Apuesta por la movilidad sostenible y el transporte a pie o en bicicleta
Como alternativa viable al modelo actual de transporte, la asociación solicita formalmente que el traslado de visitantes sea sustituido en su totalidad por un programa organizado de visitas guiadas a pie o en bicicleta. El colectivo argumenta en su escrito que esta medida es la única coherente con la "especial fragilidad ambiental" que define a La Graciosa. En este sentido, la organización defiende que tanto el transporte público y colectivo que conecta los núcleos de población como el libre acceso a las pistas hacia zonas de alto valor como la Playa de las Conchas, Montaña Amarilla o la Playa Francesa deben realizarse exclusivamente sin tracción mecánica.
Denuncia por el impacto ambiental del tráfico rodado en el ecosistema
Desde un punto de vista técnico y medioambiental, Ecologistas en Acción advierte de que el tráfico motorizado genera graves repercusiones perjudiciales para el ecosistema que no dependen únicamente del volumen total de coches autorizados. La organización incide en que factores como la alta frecuencia de circulación, la reiteración constante de los mismos recorridos y el incremento del tránsito sobre pistas de tierra provocan problemas críticos como la compactación del suelo, la generación masiva de polvo en suspensión y altos niveles de ruido. Estas alteraciones degradan el paisaje y causan serias molestias directas a la fauna silvestre local.

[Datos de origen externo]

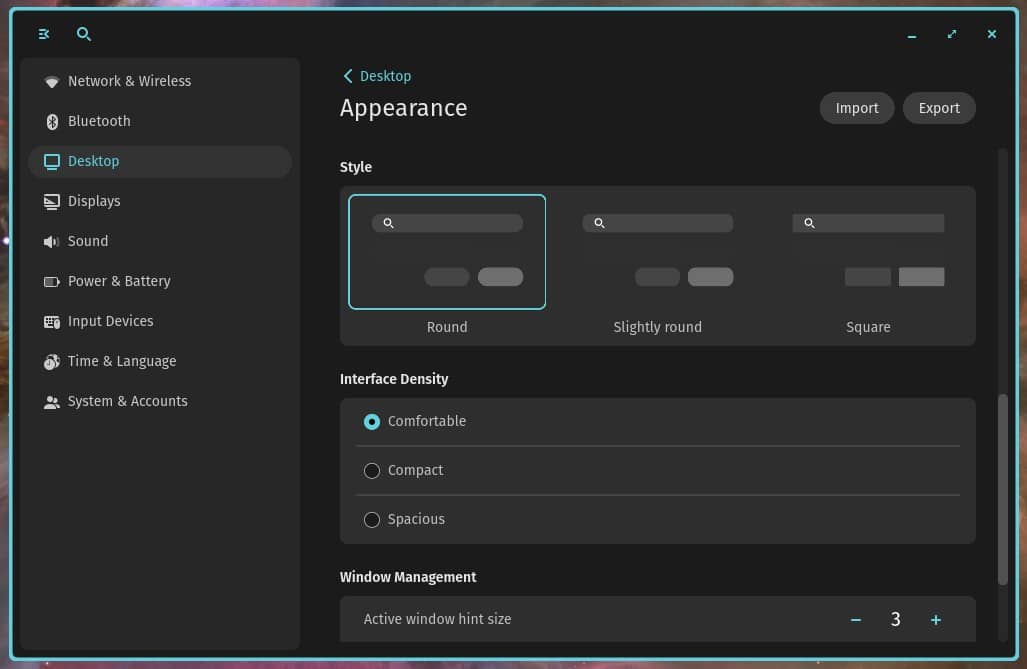The image size is (1027, 669).
Task: Increase the active window hint size
Action: pos(936,619)
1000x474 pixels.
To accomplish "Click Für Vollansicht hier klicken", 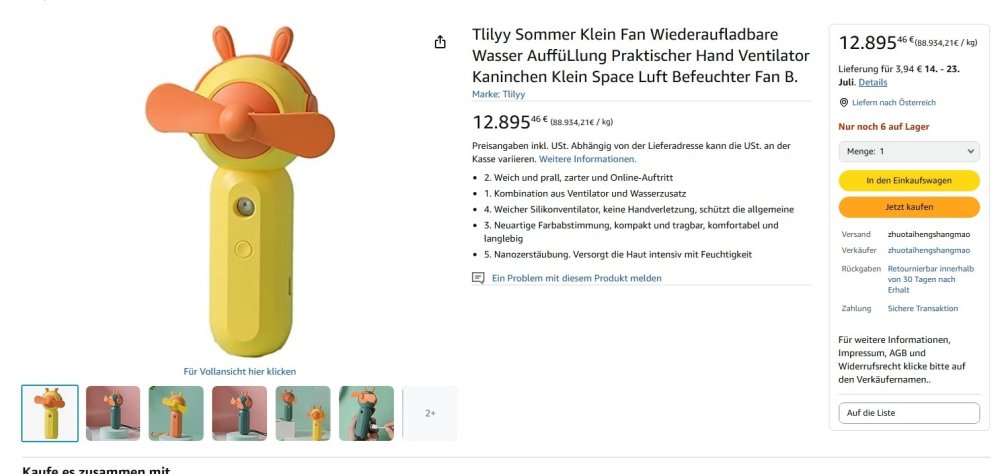I will pos(240,372).
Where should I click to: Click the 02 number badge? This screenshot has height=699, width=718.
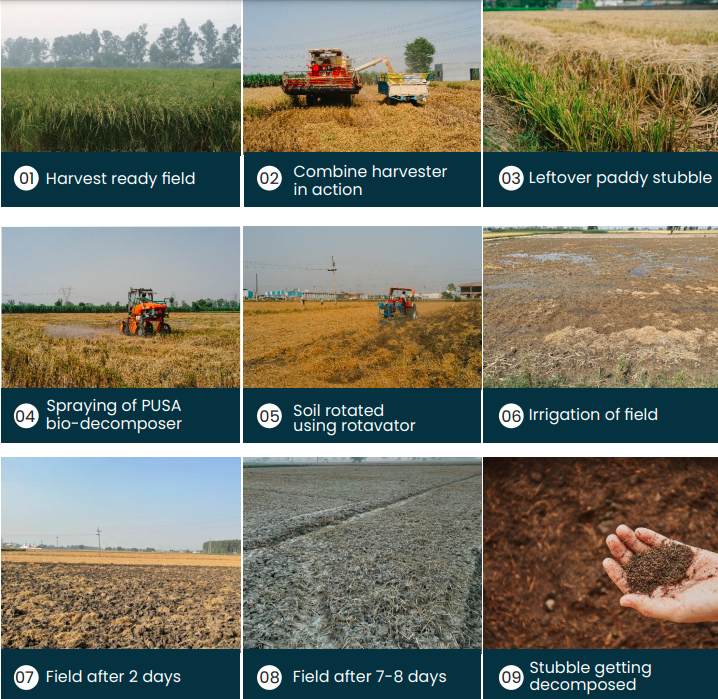click(269, 179)
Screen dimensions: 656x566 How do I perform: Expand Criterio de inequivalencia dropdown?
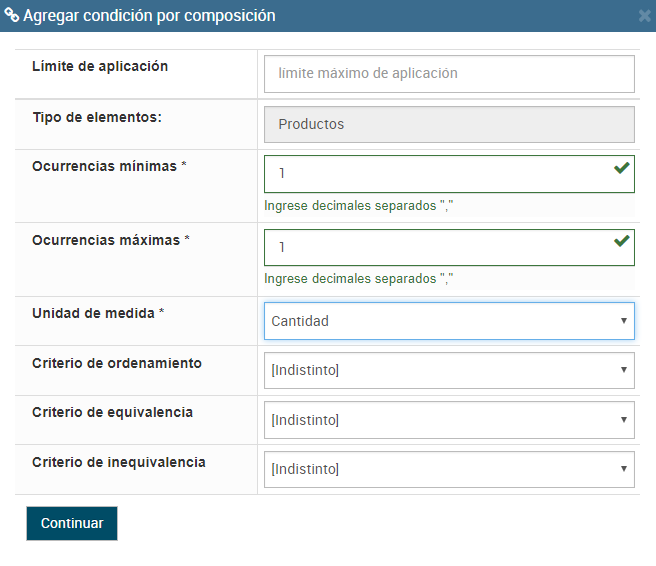pyautogui.click(x=449, y=469)
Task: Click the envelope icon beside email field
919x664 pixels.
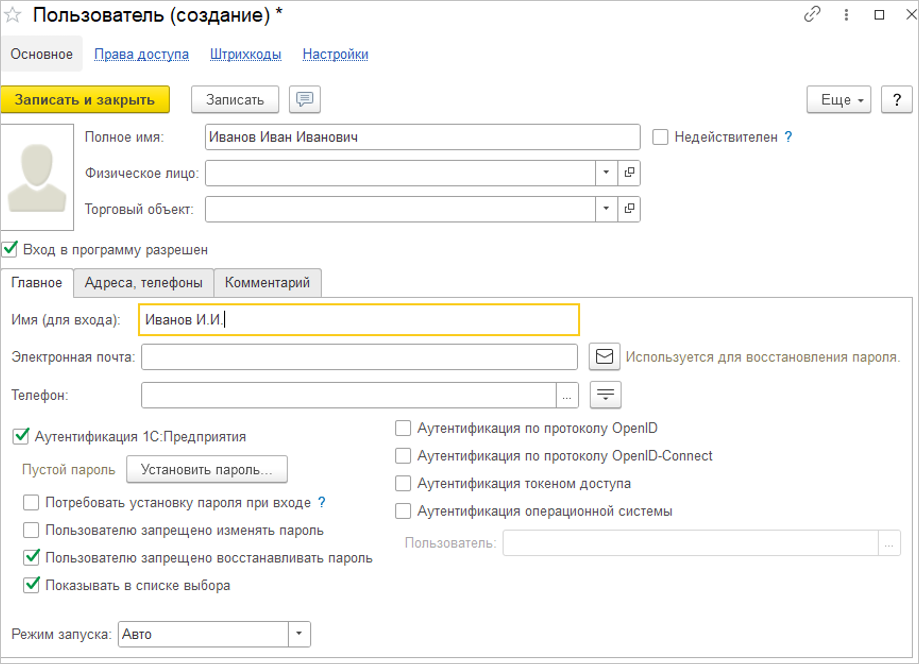Action: pos(604,356)
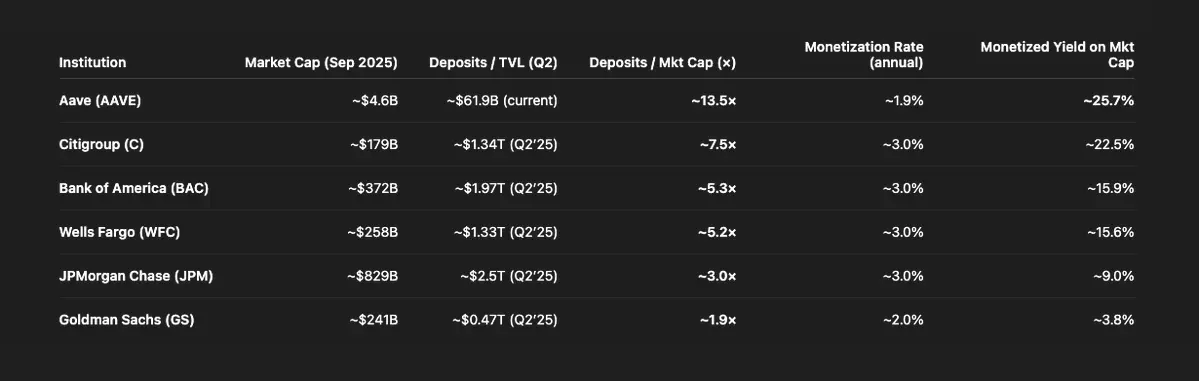Select the Market Cap (Sep 2025) header
Screen dimensions: 1199x381
pos(321,63)
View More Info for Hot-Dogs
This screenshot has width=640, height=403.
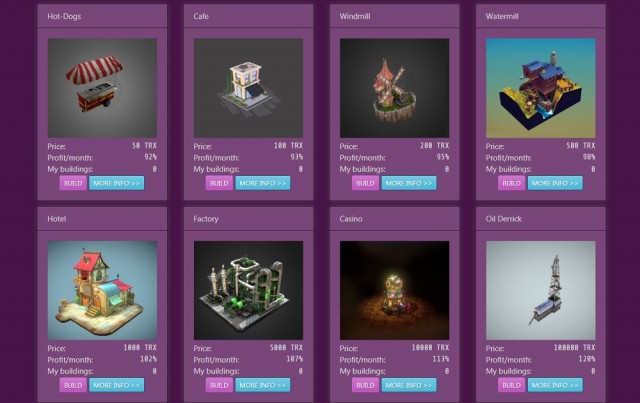click(x=117, y=183)
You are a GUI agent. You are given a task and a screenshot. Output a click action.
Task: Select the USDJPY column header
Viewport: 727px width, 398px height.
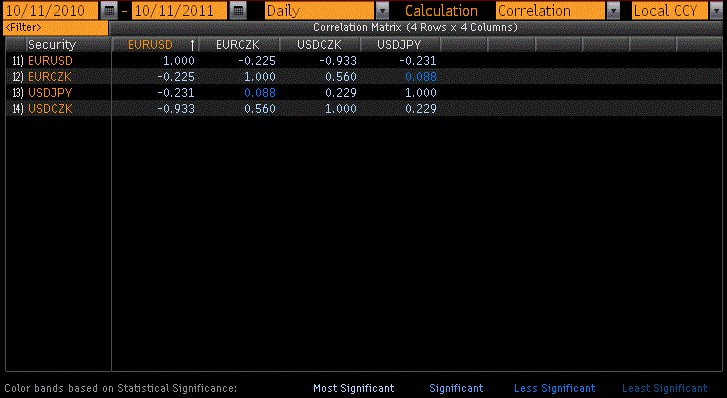point(400,45)
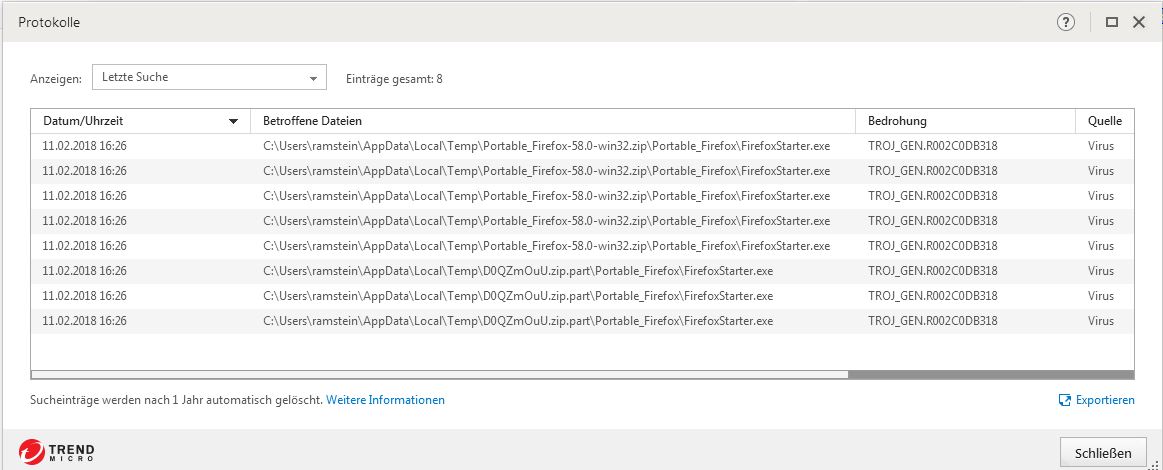Open the Letzte Suche dropdown
1163x470 pixels.
pyautogui.click(x=209, y=77)
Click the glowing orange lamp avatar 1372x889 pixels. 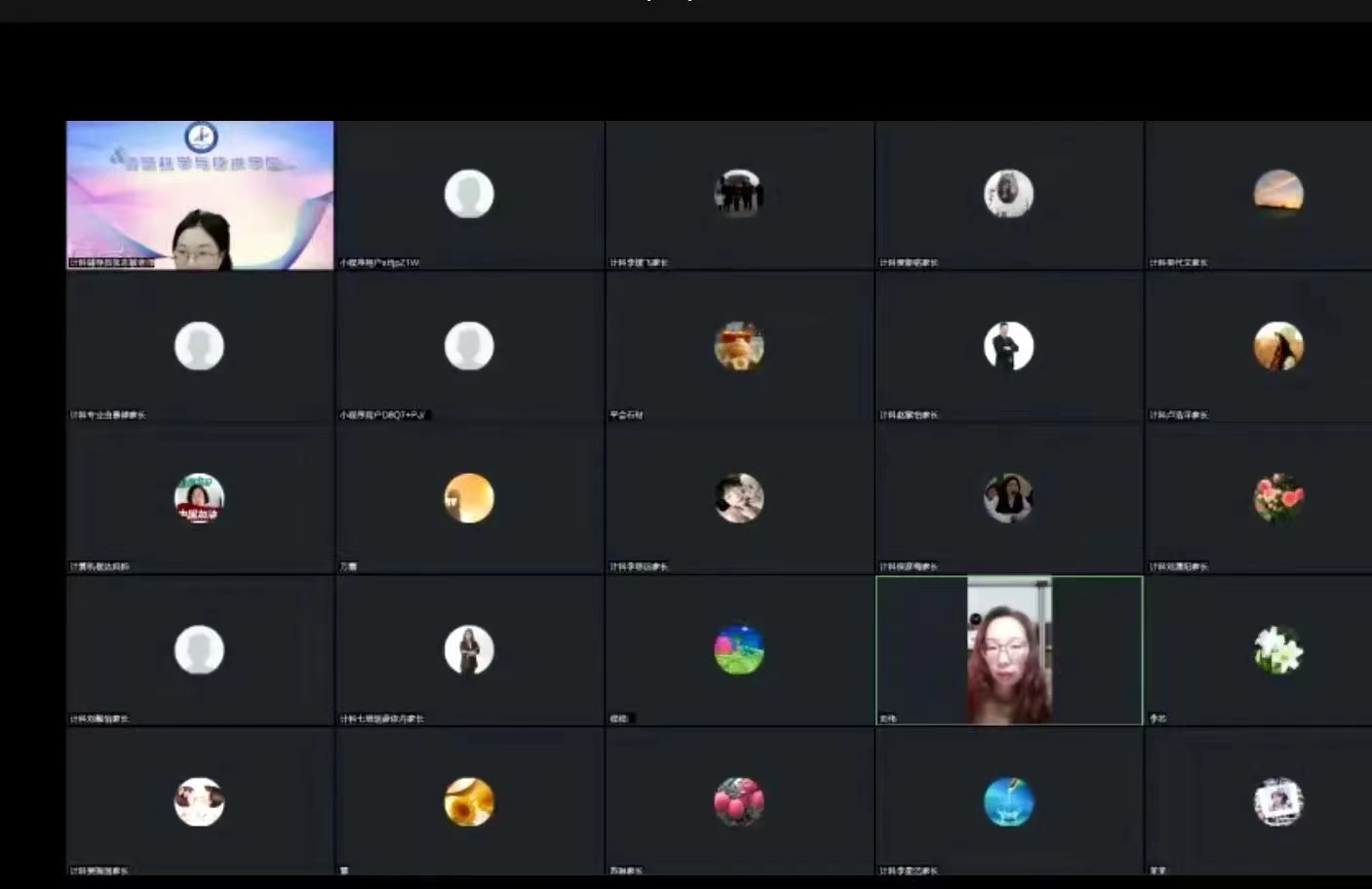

Advertencia jurídica basada en la doctrina del Tribunal Supremo
En el plano legal, el colectivo sostiene que la reforma normativa que pretende sustituir a la ordenanza vigente aprobada en el año 2005, "no se encuentra suficientemente justificada" a nivel técnico ni jurídico. Para la asociación, el hecho de elevar el número de vehículos autorizados destinados al servicio de excursiones, pasando de los 2 contemplados originalmente en 2005 a un total de 15 en la nueva redacción, constituye una "alteración relevante" e inasumible del modelo de protección. El grupo recuerda firmemente que el Tribunal Supremo ha dictaminado en reiteradas sentencias que las administraciones públicas tienen prohibido reducir el nivel de protección ambiental ya consolidado en un espacio protegido si no media una justificación reforzada, actuando el principio de no regresión como un límite estricto a su potestad.